Legislation that would force the government-sponsored housing enterprises to allow multiple credit-scoring models has been introduced in the Senate.
On Tuesday, the
Credit Score Competition Act was introduced. The bill was unveiled at a Senate Finance hearing on affordable housing.
Behind the legislation is Sen. Tim Scott, a Republican from South Carolina, and Sen. Mark Warner, a Democrat from the Commonwealth of Virginia.
The bill would direct the Federal Housing Finance Agency to create a mechanism that opens up Fannie Mae and Freddie Mac to alternative empirically derived and statistically sound credit scoring models.
The proposed law is companion legislation for H.R. 898,
Credit Score Competition Act, which was introduced in the House last February by Rep. Ed Royce (R-California), Rep. Kyrsten Sinema (D-Arizona) and Rep. Terri Sewell (D-Alabama).
House lawmakers have previously said the bill enables Fannie and Freddie to consider alternative credit-scoring models. The bill promises to end the government-backed monopoly in credit scoring, enable non-traditional creditors to impact scores, and increase the number of borrowers who would qualify for GSE programs.

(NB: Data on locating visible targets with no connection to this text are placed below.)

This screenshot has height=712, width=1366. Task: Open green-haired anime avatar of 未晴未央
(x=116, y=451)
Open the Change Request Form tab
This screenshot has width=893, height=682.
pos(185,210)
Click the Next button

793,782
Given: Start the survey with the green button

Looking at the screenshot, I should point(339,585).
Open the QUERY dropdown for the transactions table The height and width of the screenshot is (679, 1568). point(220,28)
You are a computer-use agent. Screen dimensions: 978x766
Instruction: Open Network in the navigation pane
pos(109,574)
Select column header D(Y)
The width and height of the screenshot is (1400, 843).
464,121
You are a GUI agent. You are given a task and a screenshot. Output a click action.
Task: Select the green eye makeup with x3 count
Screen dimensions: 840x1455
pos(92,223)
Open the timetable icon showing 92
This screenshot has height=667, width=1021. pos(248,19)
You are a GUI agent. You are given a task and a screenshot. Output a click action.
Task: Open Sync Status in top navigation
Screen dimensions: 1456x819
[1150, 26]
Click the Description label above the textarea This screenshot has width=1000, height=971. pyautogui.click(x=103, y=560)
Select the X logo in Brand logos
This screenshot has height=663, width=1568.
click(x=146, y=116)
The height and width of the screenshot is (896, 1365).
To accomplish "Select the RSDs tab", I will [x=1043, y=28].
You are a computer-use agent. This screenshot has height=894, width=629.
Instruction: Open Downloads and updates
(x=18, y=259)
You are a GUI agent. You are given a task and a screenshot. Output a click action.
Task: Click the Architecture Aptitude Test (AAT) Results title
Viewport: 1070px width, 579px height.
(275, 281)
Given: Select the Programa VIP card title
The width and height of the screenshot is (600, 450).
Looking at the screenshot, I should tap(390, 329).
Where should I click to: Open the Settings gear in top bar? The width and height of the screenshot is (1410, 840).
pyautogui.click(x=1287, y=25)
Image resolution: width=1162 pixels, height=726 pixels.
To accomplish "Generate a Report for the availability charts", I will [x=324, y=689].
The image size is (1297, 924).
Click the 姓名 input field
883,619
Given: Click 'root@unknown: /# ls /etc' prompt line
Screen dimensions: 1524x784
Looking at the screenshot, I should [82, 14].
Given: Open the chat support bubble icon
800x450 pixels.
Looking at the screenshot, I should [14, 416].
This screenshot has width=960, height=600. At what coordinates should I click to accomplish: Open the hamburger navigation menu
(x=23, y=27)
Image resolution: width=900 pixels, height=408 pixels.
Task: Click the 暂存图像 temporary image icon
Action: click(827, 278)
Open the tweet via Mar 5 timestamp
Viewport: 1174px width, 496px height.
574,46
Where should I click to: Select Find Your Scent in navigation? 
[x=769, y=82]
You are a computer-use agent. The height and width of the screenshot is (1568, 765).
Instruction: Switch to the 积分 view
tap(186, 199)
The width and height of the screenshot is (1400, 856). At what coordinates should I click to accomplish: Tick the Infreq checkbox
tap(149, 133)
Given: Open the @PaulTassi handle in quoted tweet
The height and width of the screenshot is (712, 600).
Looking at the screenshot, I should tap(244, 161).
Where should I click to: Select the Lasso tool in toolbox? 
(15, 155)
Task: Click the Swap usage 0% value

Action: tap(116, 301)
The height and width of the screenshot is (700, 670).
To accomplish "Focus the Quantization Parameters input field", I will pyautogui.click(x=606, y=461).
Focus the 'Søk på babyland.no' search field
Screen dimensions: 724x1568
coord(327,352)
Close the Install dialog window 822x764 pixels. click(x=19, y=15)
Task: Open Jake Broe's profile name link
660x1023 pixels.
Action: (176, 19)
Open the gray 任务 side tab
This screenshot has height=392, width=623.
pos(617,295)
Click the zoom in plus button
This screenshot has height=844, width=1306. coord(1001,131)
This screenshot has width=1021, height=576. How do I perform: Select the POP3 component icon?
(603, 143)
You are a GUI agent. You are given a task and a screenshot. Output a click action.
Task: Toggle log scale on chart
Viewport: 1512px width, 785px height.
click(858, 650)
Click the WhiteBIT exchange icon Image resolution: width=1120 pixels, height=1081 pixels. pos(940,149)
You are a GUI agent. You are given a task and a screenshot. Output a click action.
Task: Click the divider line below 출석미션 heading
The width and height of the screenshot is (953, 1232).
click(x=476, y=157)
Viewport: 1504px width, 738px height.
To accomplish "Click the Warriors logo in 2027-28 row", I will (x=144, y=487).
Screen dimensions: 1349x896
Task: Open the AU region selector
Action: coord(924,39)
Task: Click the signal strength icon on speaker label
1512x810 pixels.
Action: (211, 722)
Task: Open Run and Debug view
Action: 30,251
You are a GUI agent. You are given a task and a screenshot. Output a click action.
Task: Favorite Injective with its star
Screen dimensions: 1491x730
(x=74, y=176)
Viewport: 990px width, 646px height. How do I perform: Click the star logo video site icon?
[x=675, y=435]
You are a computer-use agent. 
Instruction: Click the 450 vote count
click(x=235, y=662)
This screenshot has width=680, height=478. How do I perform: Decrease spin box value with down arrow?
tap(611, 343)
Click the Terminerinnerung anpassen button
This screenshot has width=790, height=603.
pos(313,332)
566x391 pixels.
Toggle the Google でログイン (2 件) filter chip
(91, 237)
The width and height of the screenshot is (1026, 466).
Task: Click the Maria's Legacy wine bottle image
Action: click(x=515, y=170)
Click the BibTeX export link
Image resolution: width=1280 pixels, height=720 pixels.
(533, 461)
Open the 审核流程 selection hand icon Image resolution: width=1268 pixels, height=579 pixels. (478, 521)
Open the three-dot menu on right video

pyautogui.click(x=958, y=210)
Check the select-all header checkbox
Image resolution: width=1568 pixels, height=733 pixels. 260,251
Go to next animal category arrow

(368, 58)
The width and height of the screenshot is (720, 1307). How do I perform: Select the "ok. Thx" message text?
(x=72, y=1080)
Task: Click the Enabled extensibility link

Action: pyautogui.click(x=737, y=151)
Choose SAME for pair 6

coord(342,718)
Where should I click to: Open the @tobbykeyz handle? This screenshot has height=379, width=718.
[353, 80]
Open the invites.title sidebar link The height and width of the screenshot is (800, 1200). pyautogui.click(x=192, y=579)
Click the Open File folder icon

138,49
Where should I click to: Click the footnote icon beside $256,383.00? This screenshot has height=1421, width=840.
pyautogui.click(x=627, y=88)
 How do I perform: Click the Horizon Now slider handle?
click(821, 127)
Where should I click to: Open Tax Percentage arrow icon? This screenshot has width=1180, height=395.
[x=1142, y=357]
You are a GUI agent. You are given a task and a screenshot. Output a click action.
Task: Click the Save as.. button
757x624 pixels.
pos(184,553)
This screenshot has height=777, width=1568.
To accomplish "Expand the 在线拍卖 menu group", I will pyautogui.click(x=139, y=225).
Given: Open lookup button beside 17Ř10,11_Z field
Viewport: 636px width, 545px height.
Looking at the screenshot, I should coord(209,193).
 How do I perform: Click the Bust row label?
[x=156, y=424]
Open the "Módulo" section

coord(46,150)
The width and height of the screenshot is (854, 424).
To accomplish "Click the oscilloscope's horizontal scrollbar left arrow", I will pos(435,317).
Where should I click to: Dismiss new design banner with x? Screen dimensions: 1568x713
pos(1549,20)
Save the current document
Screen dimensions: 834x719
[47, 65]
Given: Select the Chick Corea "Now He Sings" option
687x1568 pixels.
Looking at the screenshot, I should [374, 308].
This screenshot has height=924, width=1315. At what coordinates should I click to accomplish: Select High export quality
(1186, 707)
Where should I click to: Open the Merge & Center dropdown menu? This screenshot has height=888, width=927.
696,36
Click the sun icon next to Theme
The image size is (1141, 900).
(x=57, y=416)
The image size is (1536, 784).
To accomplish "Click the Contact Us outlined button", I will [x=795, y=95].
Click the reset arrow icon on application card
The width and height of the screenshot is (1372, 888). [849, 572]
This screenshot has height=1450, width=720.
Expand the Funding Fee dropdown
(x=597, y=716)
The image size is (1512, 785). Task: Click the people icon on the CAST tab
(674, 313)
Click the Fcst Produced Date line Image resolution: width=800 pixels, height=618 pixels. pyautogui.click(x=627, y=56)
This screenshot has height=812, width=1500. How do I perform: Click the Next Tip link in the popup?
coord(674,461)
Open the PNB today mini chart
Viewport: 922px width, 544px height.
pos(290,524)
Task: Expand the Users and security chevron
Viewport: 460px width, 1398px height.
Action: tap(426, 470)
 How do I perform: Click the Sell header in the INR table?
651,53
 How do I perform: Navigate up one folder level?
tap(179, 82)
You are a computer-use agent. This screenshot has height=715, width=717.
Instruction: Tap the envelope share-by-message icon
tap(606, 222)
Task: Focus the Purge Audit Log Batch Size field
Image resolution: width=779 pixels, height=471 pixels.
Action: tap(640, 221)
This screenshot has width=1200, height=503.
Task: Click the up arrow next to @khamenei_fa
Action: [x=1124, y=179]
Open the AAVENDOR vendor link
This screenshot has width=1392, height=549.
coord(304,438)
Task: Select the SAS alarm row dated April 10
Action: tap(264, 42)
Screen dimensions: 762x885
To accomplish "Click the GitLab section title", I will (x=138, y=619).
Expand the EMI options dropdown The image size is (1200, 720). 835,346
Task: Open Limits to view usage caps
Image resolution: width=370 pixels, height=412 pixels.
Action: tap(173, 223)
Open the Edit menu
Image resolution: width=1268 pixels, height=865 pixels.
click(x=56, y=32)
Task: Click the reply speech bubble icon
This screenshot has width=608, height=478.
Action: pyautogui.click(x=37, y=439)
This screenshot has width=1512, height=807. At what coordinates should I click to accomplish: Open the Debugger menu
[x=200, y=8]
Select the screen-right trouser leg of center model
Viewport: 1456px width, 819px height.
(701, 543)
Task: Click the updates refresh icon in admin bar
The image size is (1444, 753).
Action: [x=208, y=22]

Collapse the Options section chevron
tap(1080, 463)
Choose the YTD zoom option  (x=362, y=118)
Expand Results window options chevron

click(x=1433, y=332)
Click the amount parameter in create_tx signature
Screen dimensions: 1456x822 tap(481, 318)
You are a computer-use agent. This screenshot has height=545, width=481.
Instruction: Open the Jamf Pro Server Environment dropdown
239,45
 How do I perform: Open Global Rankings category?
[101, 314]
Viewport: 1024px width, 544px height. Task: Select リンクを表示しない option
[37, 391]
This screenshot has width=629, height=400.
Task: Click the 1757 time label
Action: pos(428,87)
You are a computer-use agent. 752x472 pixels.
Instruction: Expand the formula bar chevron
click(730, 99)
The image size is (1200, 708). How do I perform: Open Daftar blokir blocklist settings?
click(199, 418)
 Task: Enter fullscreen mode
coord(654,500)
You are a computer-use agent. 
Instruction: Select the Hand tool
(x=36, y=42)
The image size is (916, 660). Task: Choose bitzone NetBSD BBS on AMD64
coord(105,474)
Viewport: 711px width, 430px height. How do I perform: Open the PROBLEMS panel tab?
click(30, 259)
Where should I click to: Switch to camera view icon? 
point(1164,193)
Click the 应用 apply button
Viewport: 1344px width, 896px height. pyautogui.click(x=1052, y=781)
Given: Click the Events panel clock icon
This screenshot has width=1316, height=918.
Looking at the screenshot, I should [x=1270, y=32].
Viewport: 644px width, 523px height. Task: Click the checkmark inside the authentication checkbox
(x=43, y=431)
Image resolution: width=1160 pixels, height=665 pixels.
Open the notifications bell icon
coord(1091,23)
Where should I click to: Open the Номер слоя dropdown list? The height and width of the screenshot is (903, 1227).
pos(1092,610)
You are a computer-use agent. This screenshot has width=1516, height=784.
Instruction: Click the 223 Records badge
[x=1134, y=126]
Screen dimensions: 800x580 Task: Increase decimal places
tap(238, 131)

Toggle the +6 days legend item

While a media representative for FICO didn’t immediately respond to a request for a statement, VantageScore Solutions issued a statement indicating that the aim of the legislation is to end FICO’s government-sanctioned monopoly in the mortgage industry.
VantageScore Solutions President and Chief Executive Officer Barrett Burns applauded the bill’s introduction in the company’s statement.
“No single company should have a government-sanctioned monopoly, especially when there are millions of consumers that are negatively impacted,” Burns said. “Infusing competition into this integral area will improve fairness, transparency, and inclusiveness without compromising on standards.
“Allowing each lender to choose the credit scoring model best for its business is in the short- and long-term best interest of the housing finance industry and the consumers they serve.”